Assigned task: Beneath this instruction is a listing; write out exactly the line that contains "The height and width of the screenshot is (1300, 2000)." and each line after it to the last.
'''
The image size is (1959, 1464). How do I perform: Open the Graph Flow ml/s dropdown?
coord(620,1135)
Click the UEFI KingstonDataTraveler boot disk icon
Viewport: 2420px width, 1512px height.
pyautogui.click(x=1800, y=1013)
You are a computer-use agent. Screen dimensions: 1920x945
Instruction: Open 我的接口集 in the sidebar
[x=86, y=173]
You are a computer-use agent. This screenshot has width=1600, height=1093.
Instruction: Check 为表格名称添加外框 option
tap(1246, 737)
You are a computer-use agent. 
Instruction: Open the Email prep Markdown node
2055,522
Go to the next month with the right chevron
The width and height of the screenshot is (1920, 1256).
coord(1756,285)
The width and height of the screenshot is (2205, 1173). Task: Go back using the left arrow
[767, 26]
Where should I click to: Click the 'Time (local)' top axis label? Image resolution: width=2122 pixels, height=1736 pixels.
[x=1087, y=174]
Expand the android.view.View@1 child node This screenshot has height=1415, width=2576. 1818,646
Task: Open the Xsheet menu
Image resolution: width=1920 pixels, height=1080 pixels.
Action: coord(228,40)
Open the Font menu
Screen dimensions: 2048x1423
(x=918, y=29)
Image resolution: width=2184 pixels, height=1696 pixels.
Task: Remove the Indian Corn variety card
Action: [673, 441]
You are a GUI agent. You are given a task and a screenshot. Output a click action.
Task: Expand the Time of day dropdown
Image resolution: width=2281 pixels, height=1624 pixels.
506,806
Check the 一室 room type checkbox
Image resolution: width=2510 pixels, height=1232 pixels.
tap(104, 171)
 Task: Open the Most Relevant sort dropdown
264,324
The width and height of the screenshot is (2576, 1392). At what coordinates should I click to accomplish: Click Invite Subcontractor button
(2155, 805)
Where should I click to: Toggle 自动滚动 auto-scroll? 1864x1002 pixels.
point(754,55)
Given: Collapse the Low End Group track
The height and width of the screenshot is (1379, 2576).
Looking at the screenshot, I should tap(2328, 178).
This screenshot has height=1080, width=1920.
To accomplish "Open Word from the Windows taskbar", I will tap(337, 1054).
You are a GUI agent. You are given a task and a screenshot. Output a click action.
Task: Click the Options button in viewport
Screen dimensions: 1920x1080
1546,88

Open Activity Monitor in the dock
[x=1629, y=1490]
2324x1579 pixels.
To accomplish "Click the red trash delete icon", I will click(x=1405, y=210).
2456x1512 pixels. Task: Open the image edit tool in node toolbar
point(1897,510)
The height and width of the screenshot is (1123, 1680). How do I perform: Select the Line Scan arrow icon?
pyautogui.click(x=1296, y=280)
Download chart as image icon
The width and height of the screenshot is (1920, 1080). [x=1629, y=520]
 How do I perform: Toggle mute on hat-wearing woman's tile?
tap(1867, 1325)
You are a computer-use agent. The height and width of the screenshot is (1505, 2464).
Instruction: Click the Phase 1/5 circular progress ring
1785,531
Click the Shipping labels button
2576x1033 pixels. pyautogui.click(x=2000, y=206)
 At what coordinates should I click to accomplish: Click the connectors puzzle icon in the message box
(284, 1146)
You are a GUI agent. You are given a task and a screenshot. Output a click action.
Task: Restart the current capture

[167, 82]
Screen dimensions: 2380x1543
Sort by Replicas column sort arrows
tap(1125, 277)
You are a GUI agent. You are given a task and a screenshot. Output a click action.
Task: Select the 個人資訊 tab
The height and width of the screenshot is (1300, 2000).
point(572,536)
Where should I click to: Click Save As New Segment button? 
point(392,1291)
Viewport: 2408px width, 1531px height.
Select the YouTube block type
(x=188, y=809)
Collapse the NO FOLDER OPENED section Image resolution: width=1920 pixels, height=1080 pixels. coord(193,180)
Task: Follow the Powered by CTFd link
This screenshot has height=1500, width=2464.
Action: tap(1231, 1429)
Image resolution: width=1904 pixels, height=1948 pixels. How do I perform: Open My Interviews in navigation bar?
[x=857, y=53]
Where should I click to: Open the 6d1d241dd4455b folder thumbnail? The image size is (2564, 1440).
'''
Response to this task:
The height and width of the screenshot is (1300, 2000).
point(572,536)
Where should I click to: Click Save As New Segment button? 
point(392,1291)
Viewport: 2408px width, 1531px height.
Select the YouTube block type
(x=188, y=809)
Collapse the NO FOLDER OPENED section Image resolution: width=1920 pixels, height=1080 pixels. coord(193,180)
Task: Follow the Powered by CTFd link
This screenshot has height=1500, width=2464.
Action: tap(1231, 1429)
Image resolution: width=1904 pixels, height=1948 pixels. How do I perform: Open My Interviews in navigation bar?
[x=857, y=53]
Where should I click to: Open the 6d1d241dd4455b folder thumbnail? The image size is (2564, 1440).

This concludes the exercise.